Screenshot grounding data:
══════
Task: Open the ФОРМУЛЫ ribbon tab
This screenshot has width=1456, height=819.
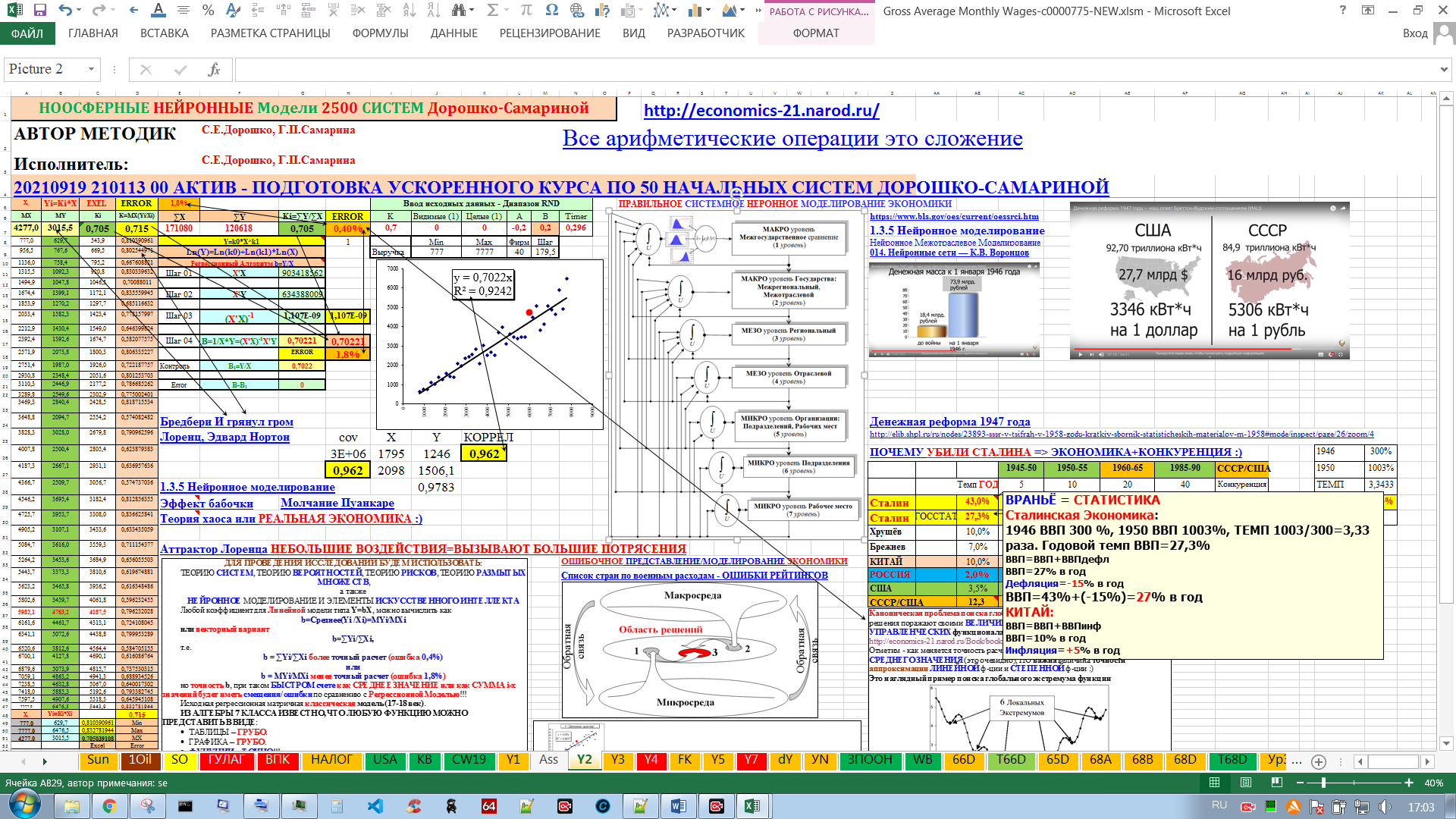Action: [x=380, y=33]
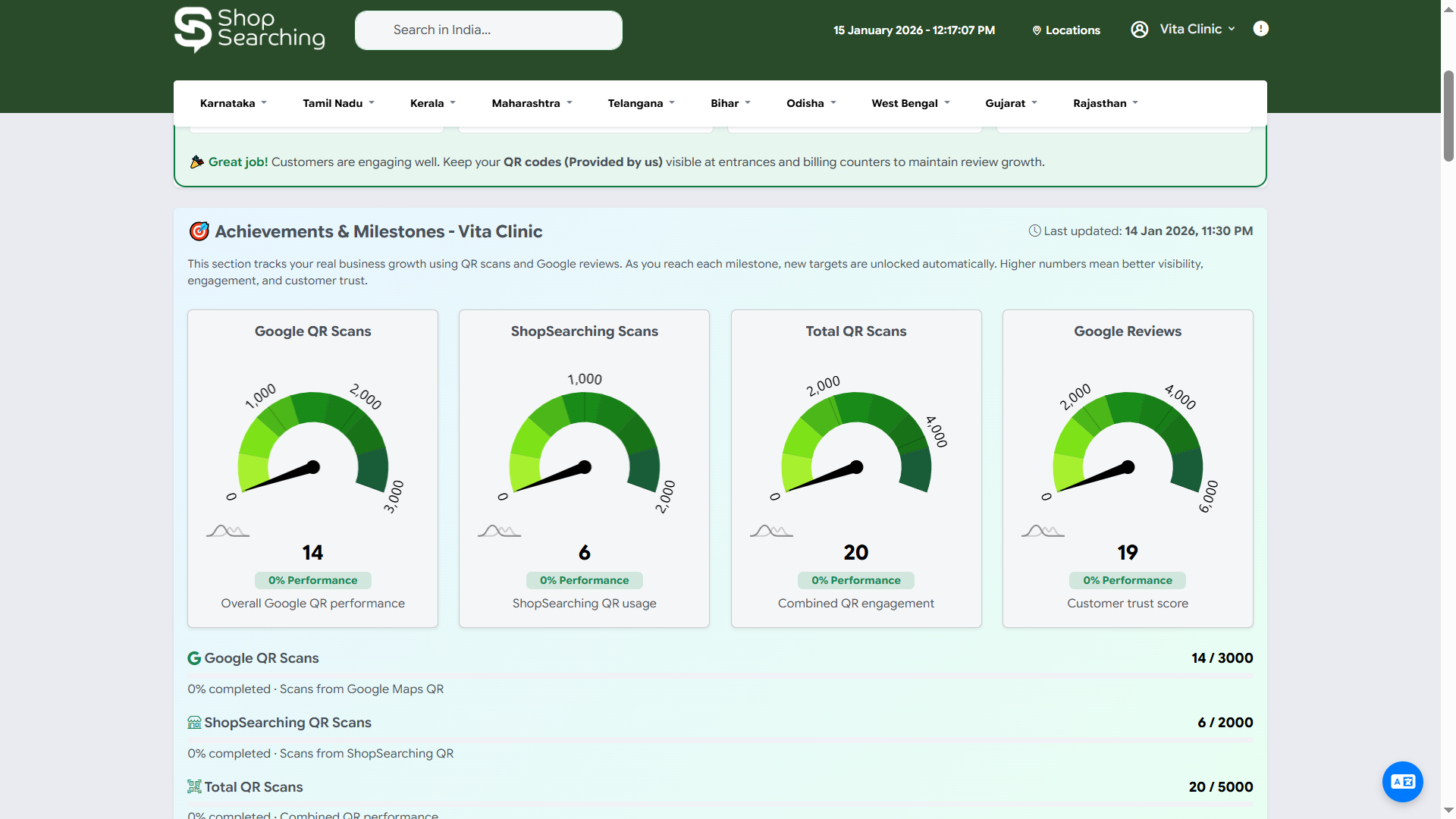
Task: Click trend chart icon under Google QR Scans
Action: (228, 531)
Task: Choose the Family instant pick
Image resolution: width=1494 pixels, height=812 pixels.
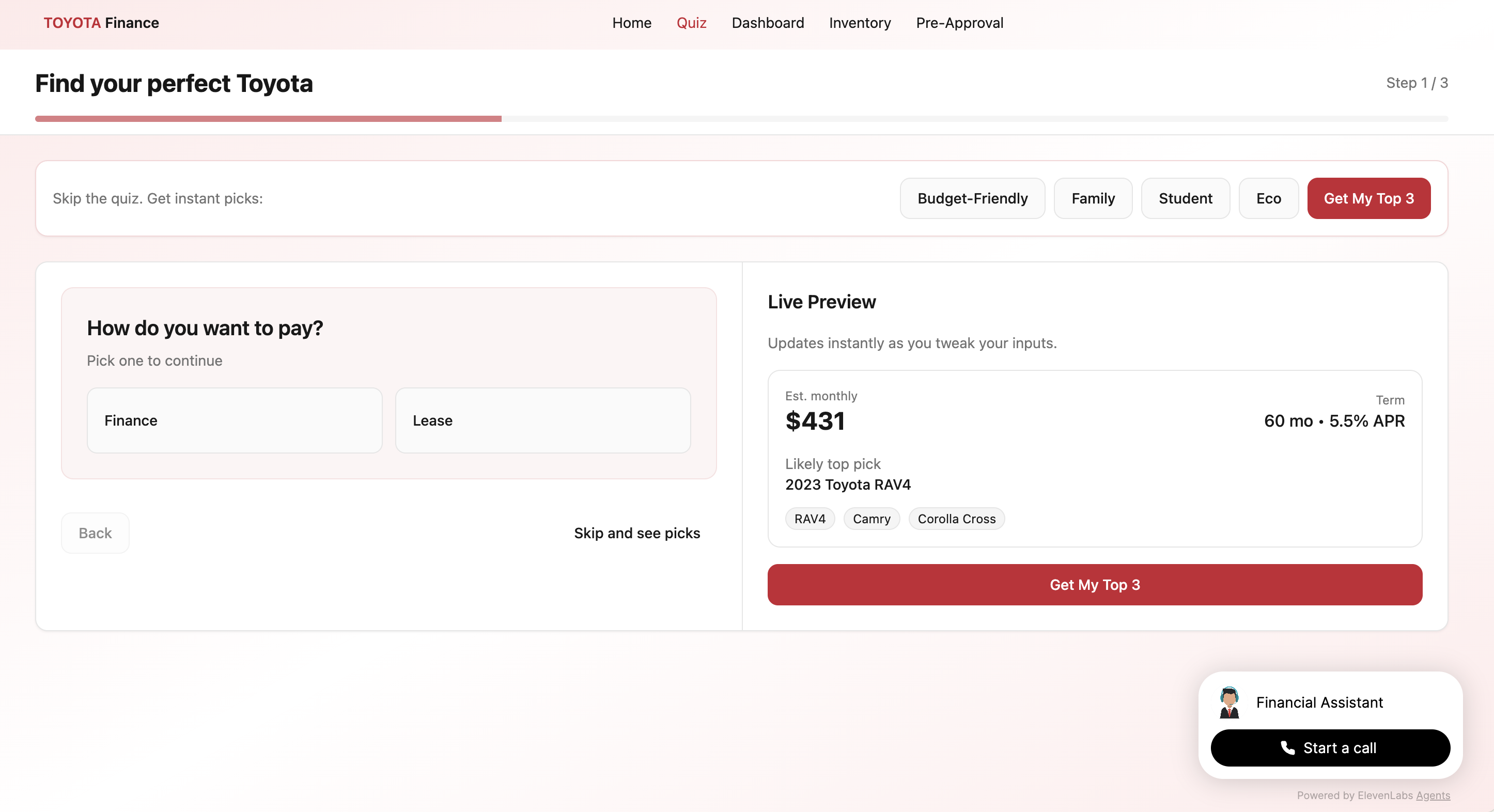Action: click(x=1093, y=198)
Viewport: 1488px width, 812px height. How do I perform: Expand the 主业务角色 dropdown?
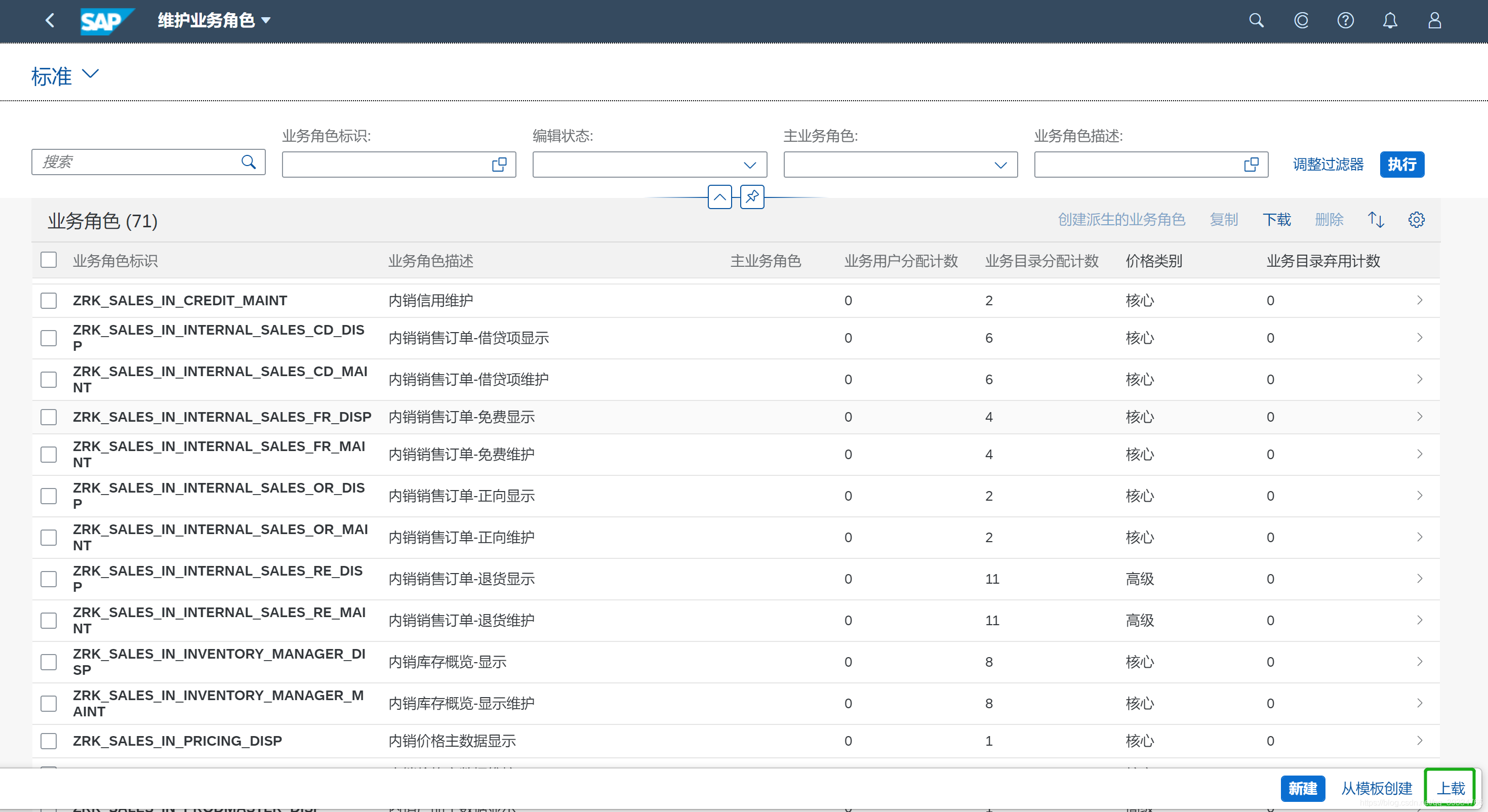(x=1000, y=165)
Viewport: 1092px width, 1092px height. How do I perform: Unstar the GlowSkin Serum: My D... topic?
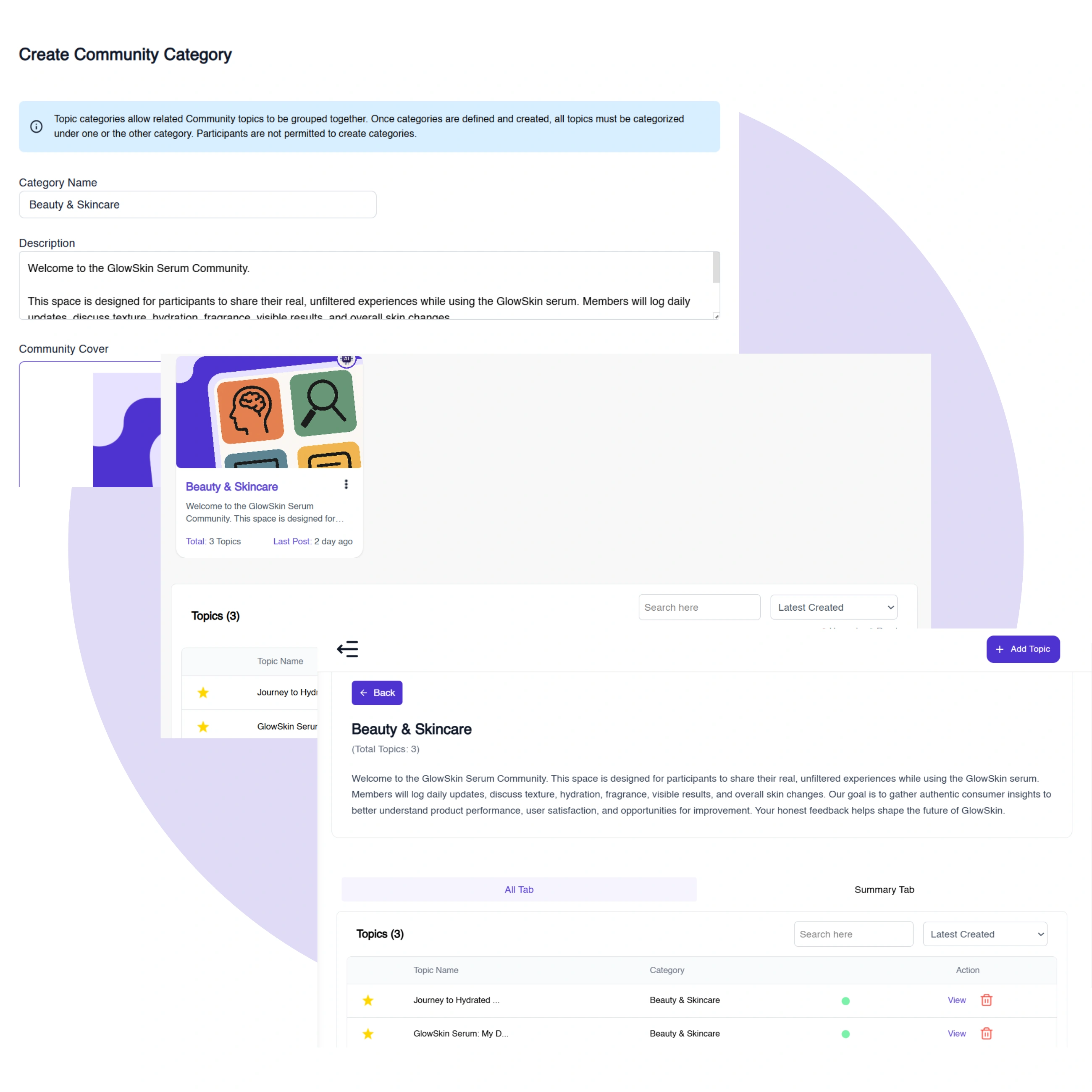pyautogui.click(x=368, y=1034)
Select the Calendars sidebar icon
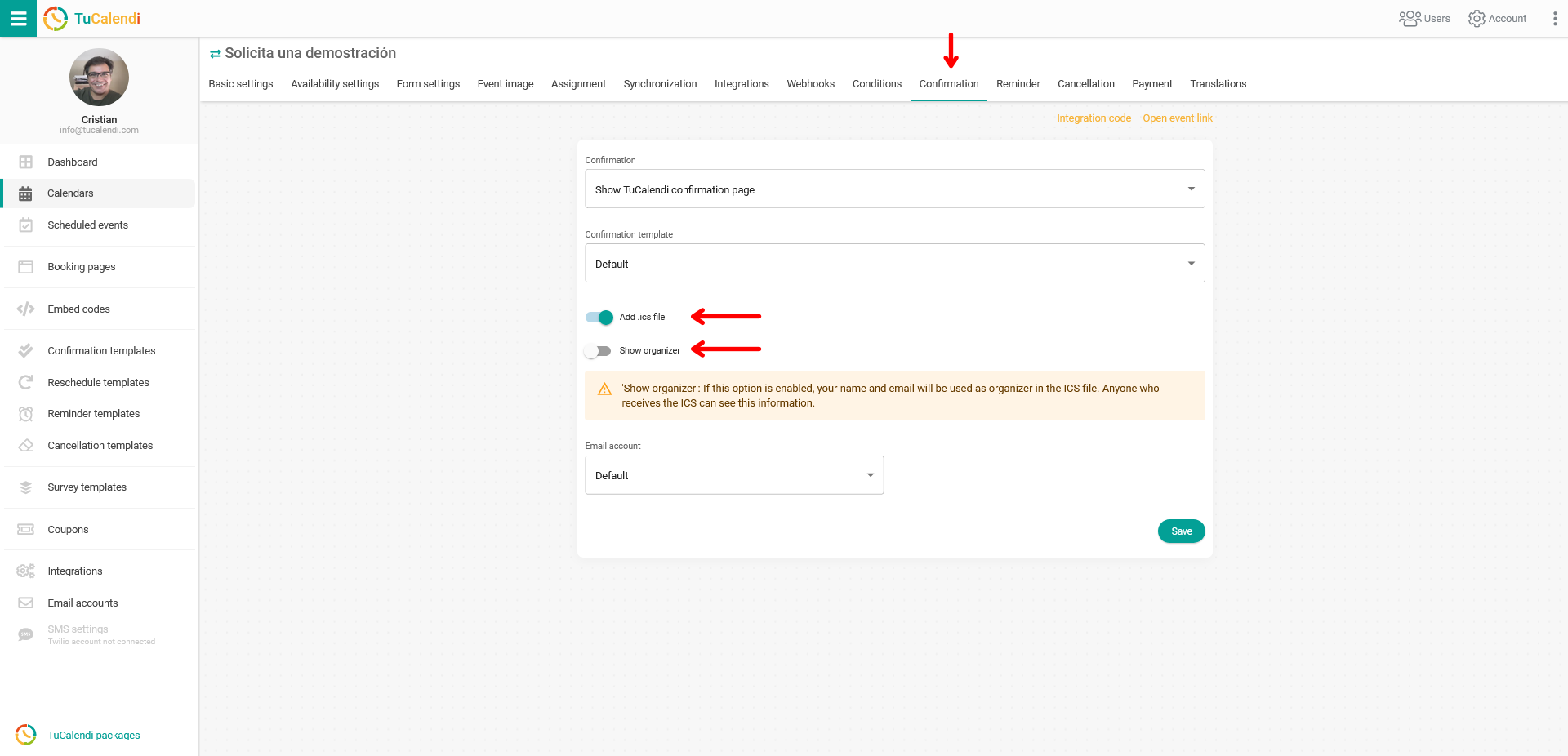1568x756 pixels. [x=25, y=193]
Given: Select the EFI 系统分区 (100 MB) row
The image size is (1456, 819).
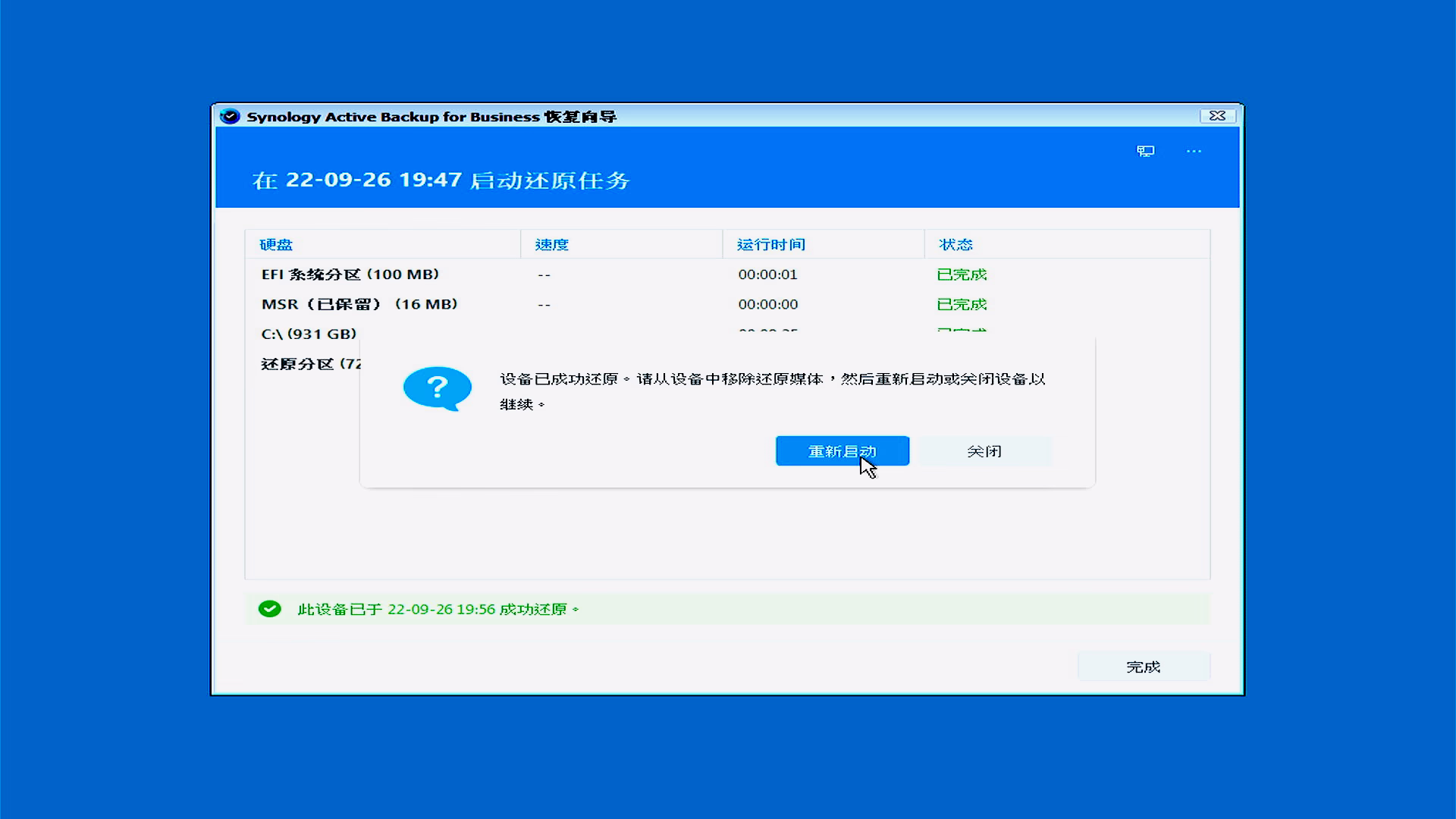Looking at the screenshot, I should tap(350, 275).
══════
What needs to be done: All entries must be output exactly as they stand, and every picture must be left out.

Exercise output:
Task: Open the ФОРМУЛЫ ribbon tab
This screenshot has width=1456, height=819.
Action: [x=380, y=33]
Task: Click trend chart icon under Google QR Scans
Action: (228, 531)
Task: Choose the Family instant pick
Image resolution: width=1494 pixels, height=812 pixels.
Action: click(x=1093, y=198)
Viewport: 1488px width, 812px height. How do I perform: Expand the 主业务角色 dropdown?
(x=1000, y=165)
Viewport: 1092px width, 1092px height. How do I perform: Unstar the GlowSkin Serum: My D... topic?
pyautogui.click(x=368, y=1034)
Select the Calendars sidebar icon
1568x756 pixels. [x=25, y=193]
Given: Select the EFI 系统分区 (100 MB) row
The image size is (1456, 819).
Looking at the screenshot, I should tap(350, 275).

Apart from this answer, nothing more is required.